Article

>>>

The most important thing I ever learned from Jack, and an instructor that Jack taught, was the use of a spring line when docking. I sail my C34 single handed more than with crew. A mid ships cleat and a spring line make it a simple, and usually very uneventful, return to my dock. I use the same spring line when visiting different ports and the fuel dock. This works in forward or reverse, dependent on landing. Obviously, it works even better with crew that knows what you want to accomplish. Careful with anyone else.

<<<

Source material
>>>

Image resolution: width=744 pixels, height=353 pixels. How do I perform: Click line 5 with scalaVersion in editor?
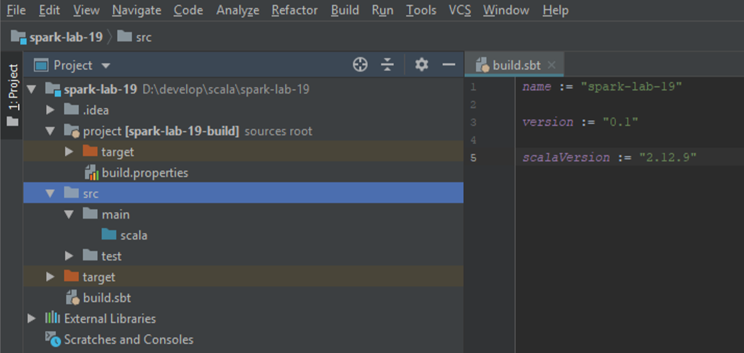[x=609, y=157]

<<<

Required work
a) According to the docking text, what boat does the writer sail single handed?
b) List every place where, according to the docking text, the writer uses the spring line.

Responses per task
a) A C34.

b)
- The writer's own dock
- Different ports the writer visits
- The fuel dock